Shoppers sit in front of the Siam Center shopping mall in Bangkok, Thailand



BANGKOK – The military coup introduced a measure of stability to the Thai economy which has been battling instability in the past 10 years, but there remain significant domestic and external factors that continue to weigh heavily on the Thai economy, according to The Grant Thornton International Business Report (IBR).

“Domestically, over 10 years of political volatility has left a serious mark on Thailand’s competitiveness,” said Ian Pascoe, managing partner of Grant Thornton . “A consistent lack of investment with no cohesive long-term strategy and action has taken its toll. In addition to this, stagnated worldwide economic growth will place more pressure on Thailand given its reliance on exports of goods and services which in 2013 were 74 per cent of GDP.
Unemployment remains low at around 1 per cent, increasing upward pressure on wages, which rose by approximately 50 per cent in the decade to 2010. However, productivity has not increased, resulting in a decline in the competitiveness of the Thai workforce and an increase in costs for businesses.”The report indicates that rising energy costs are also a problem across the region (49 per cent) for Thai businesses, especially when compared to the global average (34 per cent). This highlights business concern around the potential removal of massive fuel subsidies which governments have put in place to keep a lid on inflation and win votes.

More than half of Thai business leaders also cite a lack of skilled workers (52 per cent) as a concern, well above the regional average (39 per cent). This comes as no surprise in a country with very low unemployment and an ageing population, but remains a real concern for long-term growth prospects.Investment is expected to contract for the second straight year in 2014 (-2.3 per cent). However, it is expected to pick up again in 2015 as the new government speeds up public investment in infrastructure and streamlines foreign-investment approvals reportedly worth some US$22 billion.
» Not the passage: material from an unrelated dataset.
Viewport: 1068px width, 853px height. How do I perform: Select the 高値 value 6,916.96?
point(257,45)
An investment of US$40 billion has also been promised to update Thailand’s transport infrastructure.

“Thailand needs to sustain 4 per cent GDP growth to remain at a ’neutral growth’,” Poscoe said.
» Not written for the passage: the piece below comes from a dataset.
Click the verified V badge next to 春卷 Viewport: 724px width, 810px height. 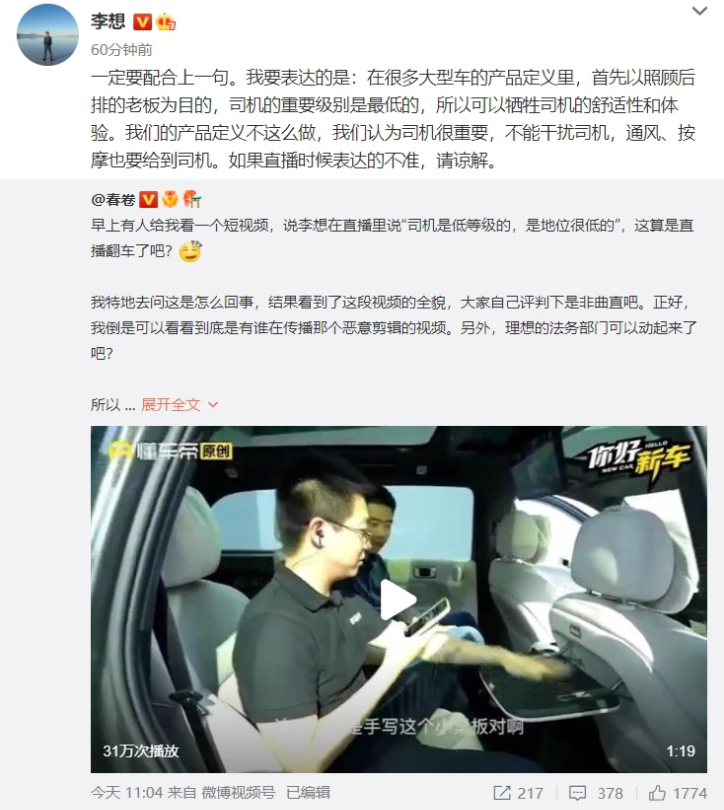click(x=149, y=199)
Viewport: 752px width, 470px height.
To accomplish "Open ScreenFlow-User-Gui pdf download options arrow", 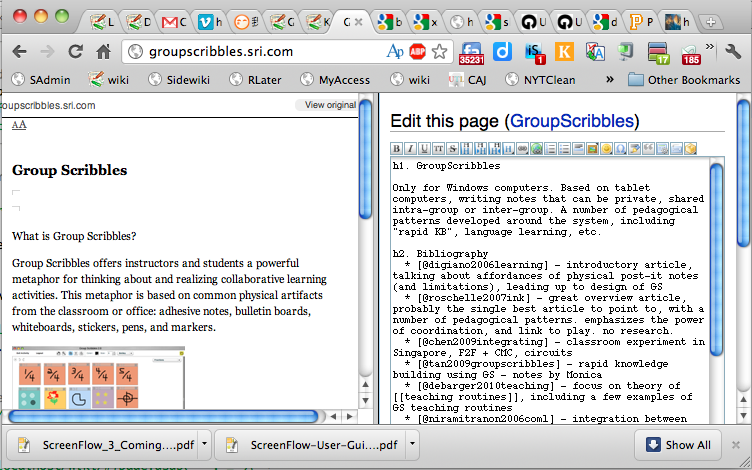I will 412,444.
In 2013, GDP growth was 1.8 per cent. In 2014 the growth forecast has been recently been revised down to 1 per cent by the National Economic and Social Development Board, and the International Monetary Fund forecast for 2015 is 4.1 per cent (below the Asean growth at 5 per cent) and 5.4 per cent in the period 2016-18.

“Given the number of times these figures have been revised down in the past, coupled with the slowdown in growth in major trading partners and the lack of sustained action of policies that encourage foreign investment, it looks likely that Thailand’s growth prospects will remain neutral at best through the next 24 months,” he added.
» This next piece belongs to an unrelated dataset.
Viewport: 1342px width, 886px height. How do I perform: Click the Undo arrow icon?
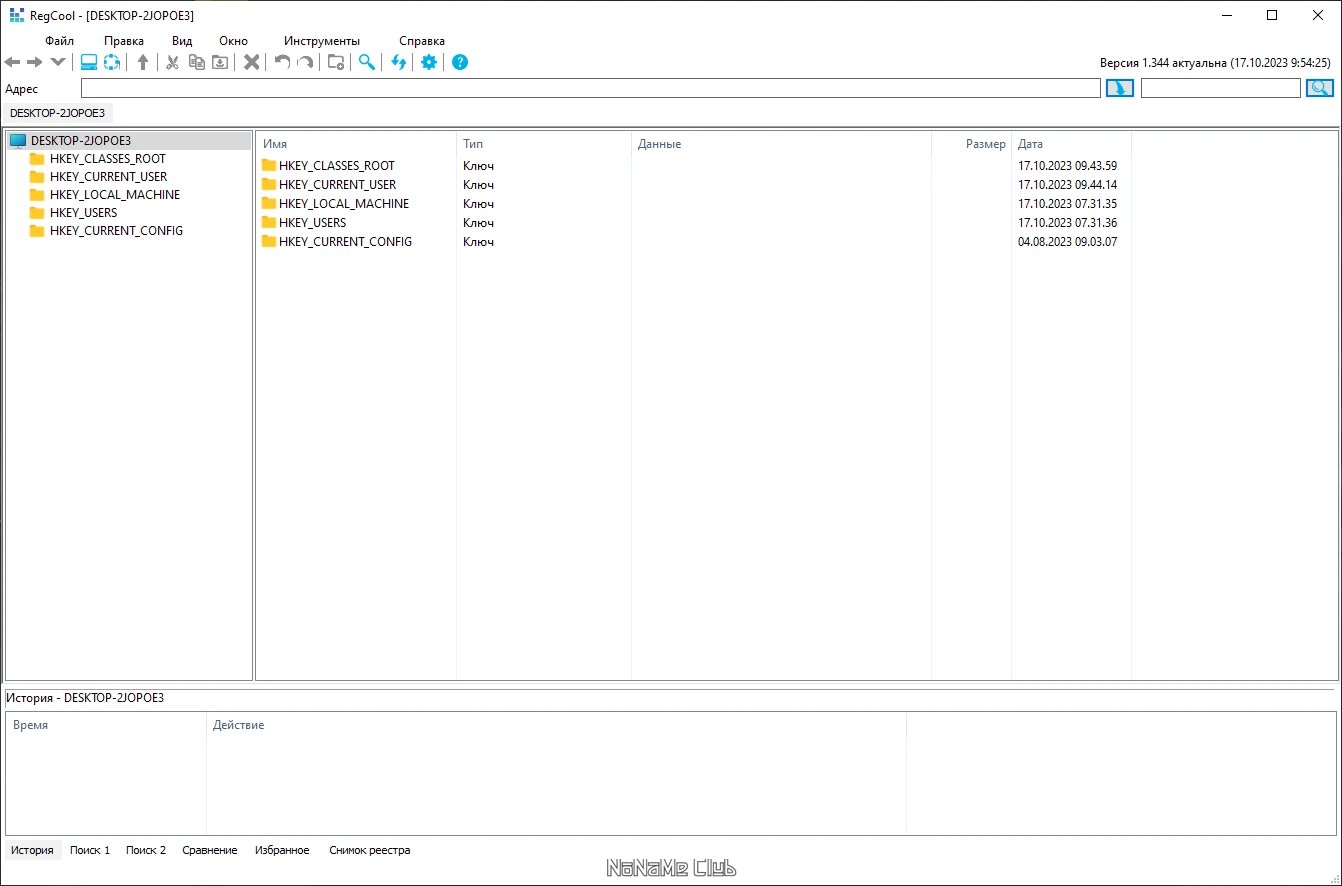coord(280,62)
Aside from political concerns, the demographic make-up of Thailand remains a key concern. As in many East Asia economies, the prevailing fertility rate (1.6) is well below the replacement rate (2.1), which will further constrict the supply of workers and could seriously dampen growth prospects.

“As such, it is imperative that there is an increase in productivity to sustain any level of growth, something we have currently yet to see,” he said.

Sub-par growth in the global economy also poses a risk to economic growth in Thailand. The IMF recently lowered its growth forecasts for 2014 and 2015, warning of persistent weakness in the Eurozone, the end of the emerging market commodity boom as China slows and further difficulties in Japan which has just officially entered a technical recession.